The drinking water industry is currently responding to a wave of new regulations. Disinfection byproduct (DBP) control, microbial removal, the treatment of inorganic contaminants, security concerns, and improved analytical methods that detect potentially harmful contaminants at part-per-trillion levels create additional demands on the operators of water treatment plants.
At the same time, the wave of regulation is breaking on the rocks of cost control. Consumers are hesitant to pay more for their water.
These pressing needs have spurred the development of a number of new water treatment technologies that may be more effective, less costly or both.
While conventional treatment (coagulation, sedimentation, filtration with chlorine disinfection) remains the “king of the hill,” other treatments are gaining popularity. Alternative disinfection strategies are being used to control DBPs; disposable media have been developed to treat arsenic; and low-pressure membrane systems improve microbial removal and filtration performance while reducing or eliminating the need for coagulation. If there is a general trend in treatment, it is to replace some or all of the conventional treatment processes with alternative technologies. This article discusses two processes, river bank filtration (RBF) and ultraviolet (UV) disinfection, which are frequently being considered by utilities.
River bank filtration
RBF is a treatment technique widely practiced in Europe and the subject of much interest in the U.S. Approximately 16% of the drinking water supply in Germany is treated via RBF. The fundamental concept is to draw surface water from a stream or river into an aquifer and use the porous material in the aquifer as a natural filter. When implementing the RBF process, an extraction well is located close enough to a river so the river is within the well’s zone of influence. Surface water is drawn from the river toward the extraction well, passing through riverbed sediment and aquifer material acting as a filter, and mixing with water already in the aquifer.
As used in Germany, post-RBF treatment can include granular activated carbon to remove persistent synthetic organic contaminants or aeration/ozonation for iron and manganese removal. German water treatment professionals have such high confidence in the ability of a properly designed RBF system to control pathogens that disinfection is viewed as unnecessary.
The RBF process offers several advantages. It requires no chemicals, is simple to operate and needs little maintenance. RBF can reduce concentrations of many pollutants and DBP precursors through a combination of mechanisms, including filtration, biodegradation and dilution. In addition, RBF can attenuate shock loads of contaminants and equalize temperature fluctuations.

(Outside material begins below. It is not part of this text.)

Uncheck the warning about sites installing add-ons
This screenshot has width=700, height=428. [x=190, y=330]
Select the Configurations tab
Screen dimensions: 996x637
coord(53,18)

Disadvantages of RBF include an inability to control infiltration rates and flow paths, the risk of breakthrough of pathogens or other contaminants accumulated in the river sediment or aquifer, and the inability to backwash the river sediments or aquifer.
Two factors are fundamental to the successful implementation of RBF design: selecting the appropriate aquifer material and allowing sufficient time for the river water to be filtered by the aquifer material.

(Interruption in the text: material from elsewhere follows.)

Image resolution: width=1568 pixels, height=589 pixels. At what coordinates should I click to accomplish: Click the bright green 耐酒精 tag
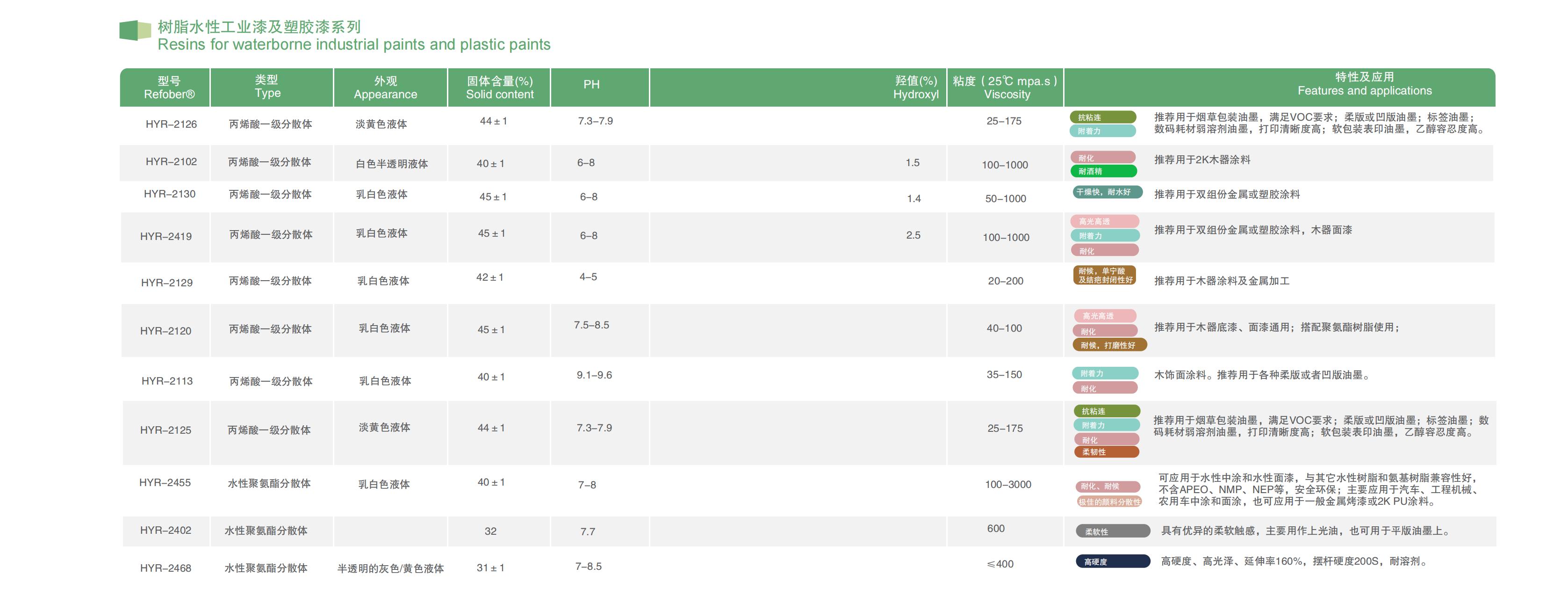[1103, 172]
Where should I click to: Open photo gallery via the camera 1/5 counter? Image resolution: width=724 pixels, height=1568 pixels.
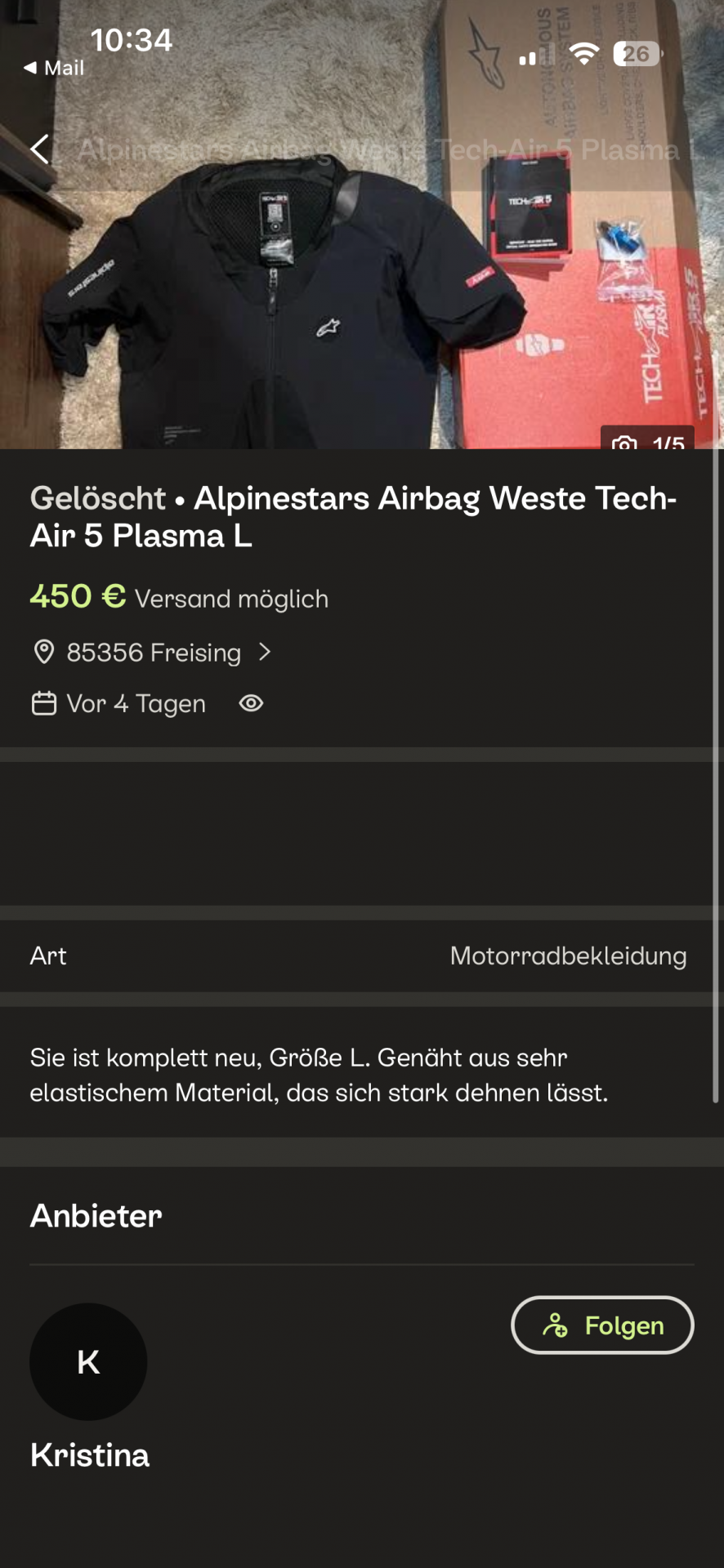(x=647, y=440)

UV disinfection of drinking water is becoming more widespread throughout the U.S. Although it is viewed as an advanced technology, the first drinking water application of UV disinfection was at Marseilles, France in 1910. Three factors have combined to accelerate interest in UV. These include the need to treat chlorine-resistant protozoa such as Cryptosporidium, concern regarding the formation of DBPs when using conventional disinfectants and advances in the reliability of UV systems.

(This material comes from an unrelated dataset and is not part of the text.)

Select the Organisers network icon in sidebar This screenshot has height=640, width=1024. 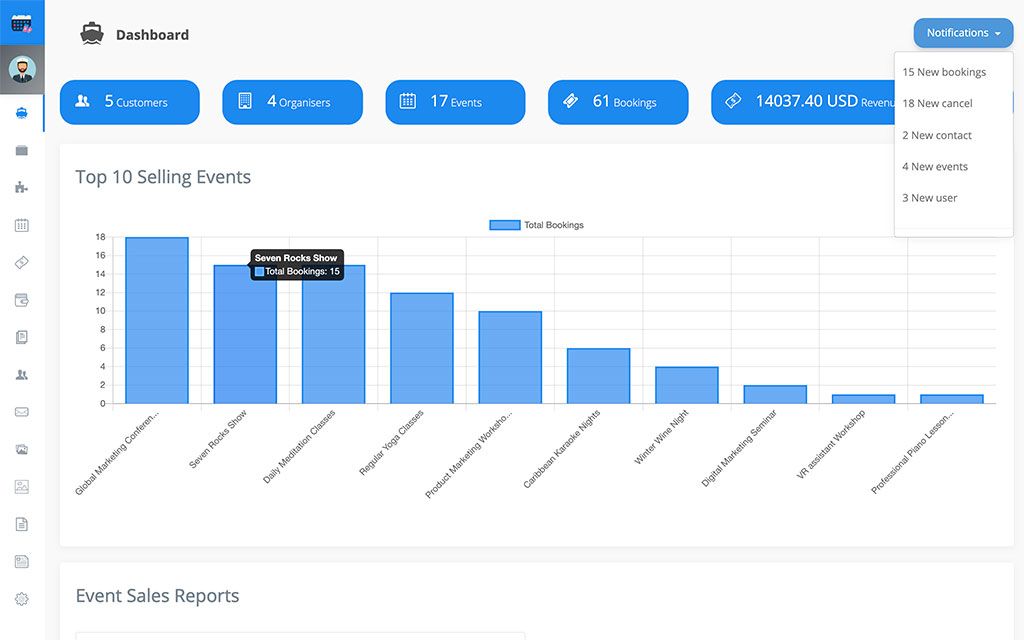click(22, 186)
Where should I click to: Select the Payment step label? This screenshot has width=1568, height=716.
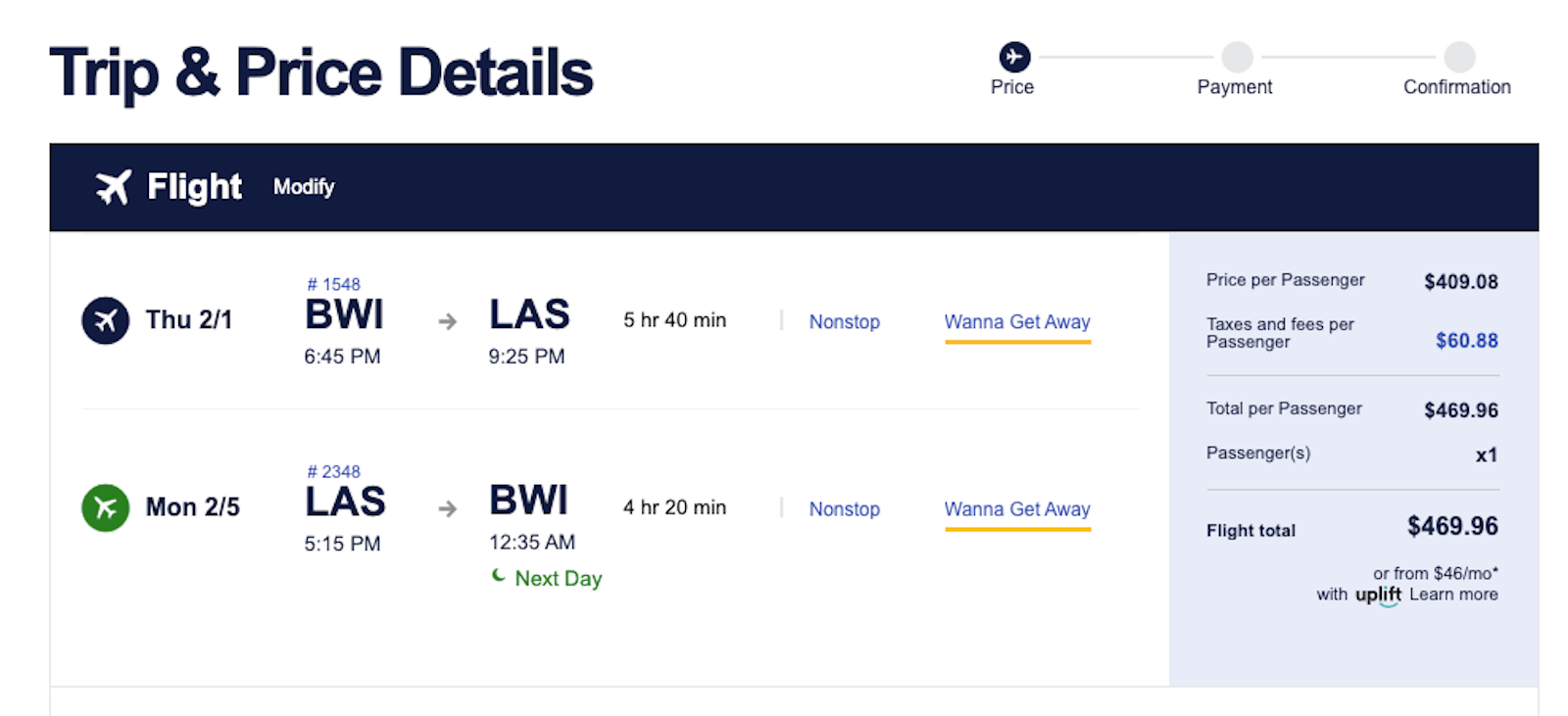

Three types of UV lamps are currently available, low pressure; low pressure/high output; and medium pressure. Low-pressure lamps produce monochromatic radiation. These lamps are the most energy efficient and inactivate the most protozoa per unit of energy consumed. Yet, these lamps only provide relatively low-intensity radiation, so many lamps are needed to treat large volumes of water. Medium-pressure lamps produce polychromatic radiation. These lamps are less efficient but can produce much greater intensity than low-pressure lamps. Hence, fewer medium-pressure lamps than low-pressure lamps are required to treat a given flow rate.
As the name indicates, low-pressure/high-output lamps provide monochromatic radiation at greater intensity than low-pressure lamps.
The key water quality parameter influencing the design of a UV system is the UV transmittance. This is a measure of how well the water transmits UV radiation. For a given size reactor opening at a constant flow rate, water with a higher UV transmittance will require fewer lamps than water with a lower UV transmittance. Because UV transmittance can vary seasonally, accurate UV transmittance data is required to design a UV reactor.
Validation of the performance of a UV system is the most significant factor in obtaining certification from a regulatory agency. Because no residual is left in the water to demonstrate adequate disinfection performance, challenge tests are required to demonstrate reactor performance. Surrogate organisms are used to challenge the UV reactor over the range of possible operating conditions.
Challenge tests are complex, costly and difficult to perform onsite. In the future, as vendors standardize reactor design and improve computational fluid dynamic models, regulators may no longer require challenge test data for this treatment option.